Unfortunately, the Weiss brothers were near the bottom of the barrel among Hollywood producers. They saved money by skipping such steps as registering copyrights and screening movies for critics. As a result, scholars can’t even say when most of their movies were released. “Bobby’s Pie Fight” has no IMDB listing, so I can’t confirm its original title or date.
Assuming that “Bobby’s Pie Fight” was the title, that shows Artclass believed that subject would attract rather than turn off its target audience. At the same time, the company made sure the pie wagon was crudely labeled “Hokum Pie Co.” to signal to adults that they knew they were slinging an old joke. This pie fight was just for the kids.
Next comes the Our Gang comedy “Shivering Shakespeare,” directed by Anthony Mack in 1929 and released in January 1930 (IMDB; YouTube; Lucky Corner; Lord Heath).
Like several other early talking pictures in the series, this was a remix of silent films from a few years before. As in “Stage Fright” (1923), it showed the gang being dragooned into putting on a play set during Nero’s reign. As in “Uncle Tom’s Uncle” (1926), the kids in the audience pelt the kids on the stage with food.
“Uncle Tom’s Uncle” (and its direct remake, “Spanky” [1932]) showed the audience throwing vegetables. For “Shivering Shakespeare,” in contrast, the theatergoers are supplied with two booths full of pies, apparently from a fundraising bake sale. Furthermore, that audience includes both kids (rowdies led by Jack McHugh) and dignified-looking adults.
The result is a pie fight much like “The Battle of the Century”—the first in a talking picture, some scholars posit. As in that earlier Roach studio film, there’s a gradual build-up of pie-throwing, trying to make the action meaningful instead of just messy. Mack filmed some of that action in slow motion, leaving those shots with no sound. The result isn’t entirely satisfactory, but five years earlier no respected studio would have even tried such hokum.
Finally, in 1931 Educational Films released “The Lure of Hollywood,” part of the Hollywood Girls series (IMDB; YouTube). These were definitely movies about and for adults, not children.
In “The Lure of Hollywood” a mix-up leads a young studio props man to think that a movie star is hitting on his hopeful-starlet girlfriend.
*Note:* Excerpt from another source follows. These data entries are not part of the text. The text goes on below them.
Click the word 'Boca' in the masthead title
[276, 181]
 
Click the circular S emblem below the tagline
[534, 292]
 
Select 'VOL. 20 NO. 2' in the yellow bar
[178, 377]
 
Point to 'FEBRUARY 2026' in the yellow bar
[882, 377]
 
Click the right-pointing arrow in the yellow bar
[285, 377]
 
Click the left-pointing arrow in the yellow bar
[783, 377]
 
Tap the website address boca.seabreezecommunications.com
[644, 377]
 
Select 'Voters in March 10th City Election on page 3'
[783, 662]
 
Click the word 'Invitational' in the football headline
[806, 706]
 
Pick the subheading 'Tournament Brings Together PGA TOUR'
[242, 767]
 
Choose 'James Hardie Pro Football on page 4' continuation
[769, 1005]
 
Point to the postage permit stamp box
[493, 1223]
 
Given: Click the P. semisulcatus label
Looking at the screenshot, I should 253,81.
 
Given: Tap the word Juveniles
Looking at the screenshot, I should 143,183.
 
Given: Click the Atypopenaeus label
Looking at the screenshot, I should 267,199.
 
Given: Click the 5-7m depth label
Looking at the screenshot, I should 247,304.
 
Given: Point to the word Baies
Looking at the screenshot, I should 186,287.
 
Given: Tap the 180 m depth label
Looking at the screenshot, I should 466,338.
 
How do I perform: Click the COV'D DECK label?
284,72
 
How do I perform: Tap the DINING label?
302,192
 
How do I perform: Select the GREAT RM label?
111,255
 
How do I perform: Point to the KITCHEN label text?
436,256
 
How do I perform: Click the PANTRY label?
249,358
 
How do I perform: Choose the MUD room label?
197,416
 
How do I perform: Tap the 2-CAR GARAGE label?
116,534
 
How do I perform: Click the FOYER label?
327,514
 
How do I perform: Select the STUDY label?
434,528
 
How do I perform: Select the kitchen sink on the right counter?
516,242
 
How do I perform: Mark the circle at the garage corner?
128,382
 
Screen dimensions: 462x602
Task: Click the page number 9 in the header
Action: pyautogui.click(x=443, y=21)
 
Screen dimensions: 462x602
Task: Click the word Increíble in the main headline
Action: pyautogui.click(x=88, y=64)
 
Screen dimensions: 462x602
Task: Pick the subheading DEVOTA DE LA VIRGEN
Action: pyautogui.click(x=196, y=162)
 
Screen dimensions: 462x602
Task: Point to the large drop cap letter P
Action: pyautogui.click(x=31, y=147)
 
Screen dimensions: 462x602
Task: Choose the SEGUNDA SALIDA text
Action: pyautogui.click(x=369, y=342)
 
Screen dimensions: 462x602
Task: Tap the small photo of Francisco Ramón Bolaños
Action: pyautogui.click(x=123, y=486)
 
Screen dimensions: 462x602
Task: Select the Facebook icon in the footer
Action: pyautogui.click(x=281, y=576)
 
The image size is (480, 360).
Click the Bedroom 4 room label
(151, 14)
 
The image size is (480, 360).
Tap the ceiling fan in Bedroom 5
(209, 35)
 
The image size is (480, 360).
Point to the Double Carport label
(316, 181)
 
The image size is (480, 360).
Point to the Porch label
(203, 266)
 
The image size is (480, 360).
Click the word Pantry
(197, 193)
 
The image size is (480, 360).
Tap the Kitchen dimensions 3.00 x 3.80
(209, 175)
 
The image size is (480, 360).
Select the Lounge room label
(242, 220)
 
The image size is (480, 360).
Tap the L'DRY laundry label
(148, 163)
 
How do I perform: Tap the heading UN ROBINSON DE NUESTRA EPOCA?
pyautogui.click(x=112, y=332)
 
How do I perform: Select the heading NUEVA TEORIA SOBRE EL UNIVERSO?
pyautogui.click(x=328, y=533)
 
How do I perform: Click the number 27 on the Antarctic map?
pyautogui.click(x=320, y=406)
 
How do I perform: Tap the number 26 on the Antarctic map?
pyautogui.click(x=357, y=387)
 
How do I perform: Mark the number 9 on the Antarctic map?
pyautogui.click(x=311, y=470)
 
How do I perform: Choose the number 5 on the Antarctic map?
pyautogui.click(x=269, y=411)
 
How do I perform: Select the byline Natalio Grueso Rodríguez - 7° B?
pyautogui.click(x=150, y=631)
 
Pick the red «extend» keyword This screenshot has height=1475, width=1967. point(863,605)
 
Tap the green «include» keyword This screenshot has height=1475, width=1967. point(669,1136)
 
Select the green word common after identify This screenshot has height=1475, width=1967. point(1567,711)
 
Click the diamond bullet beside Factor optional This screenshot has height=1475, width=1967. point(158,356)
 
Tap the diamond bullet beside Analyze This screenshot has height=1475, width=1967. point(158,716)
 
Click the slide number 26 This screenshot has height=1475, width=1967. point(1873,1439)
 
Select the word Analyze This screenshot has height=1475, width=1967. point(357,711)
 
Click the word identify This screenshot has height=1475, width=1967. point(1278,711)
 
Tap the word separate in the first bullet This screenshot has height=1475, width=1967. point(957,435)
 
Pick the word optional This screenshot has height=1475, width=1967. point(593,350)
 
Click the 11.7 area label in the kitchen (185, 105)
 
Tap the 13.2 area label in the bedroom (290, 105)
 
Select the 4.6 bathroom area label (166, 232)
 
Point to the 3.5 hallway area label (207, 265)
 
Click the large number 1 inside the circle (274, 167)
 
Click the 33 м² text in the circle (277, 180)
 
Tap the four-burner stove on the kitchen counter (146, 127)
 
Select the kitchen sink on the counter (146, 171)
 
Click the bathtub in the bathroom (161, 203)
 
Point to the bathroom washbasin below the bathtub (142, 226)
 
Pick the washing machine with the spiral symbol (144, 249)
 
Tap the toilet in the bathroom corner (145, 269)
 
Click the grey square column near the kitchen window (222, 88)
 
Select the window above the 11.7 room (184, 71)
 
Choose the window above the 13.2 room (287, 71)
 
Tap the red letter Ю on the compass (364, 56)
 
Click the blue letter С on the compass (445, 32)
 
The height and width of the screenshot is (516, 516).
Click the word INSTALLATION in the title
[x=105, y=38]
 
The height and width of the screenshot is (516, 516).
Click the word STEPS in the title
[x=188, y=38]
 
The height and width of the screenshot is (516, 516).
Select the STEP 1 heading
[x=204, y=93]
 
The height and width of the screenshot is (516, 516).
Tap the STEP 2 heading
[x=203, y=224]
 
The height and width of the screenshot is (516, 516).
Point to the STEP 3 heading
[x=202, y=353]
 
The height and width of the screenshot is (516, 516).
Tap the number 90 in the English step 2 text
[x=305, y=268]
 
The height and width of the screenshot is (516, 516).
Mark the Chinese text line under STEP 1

During the filming of a big musical number on the theme of custard pies, therefore, the props man throws a pie at the movie star. That devolves into a pie fight, the two cameras still rolling.
A studio executive bustles onto the set and shouts: “You can’t throw pies in comedies anymore! The public won’t laugh at it.” That was, of course, the standard wisdom of movie makers and critics for a decade from the late 1910s to the late 1920s.
The film’s heroines leave Los Angeles in a cheap used car, their Hollywood dreams in ruins. But then the studio staff views the rushes from that supposedly ruined scene. The screening room erupts in laughter. The same executive says: “That’s the funniest thing we’ve ever photographed. We should have gone in for that pie-throwing long ago!”
Pie-throwing thus appears restored to its status as a Hollywood gag—a classic gag, in fact. Being able to depict that turnaround was undoubtedly gratifying for the director of “The Lure of Hollywood”: credited as William Goodrich, that was actually the Keystone veteran Roscoe “Fatty” Arbuckle.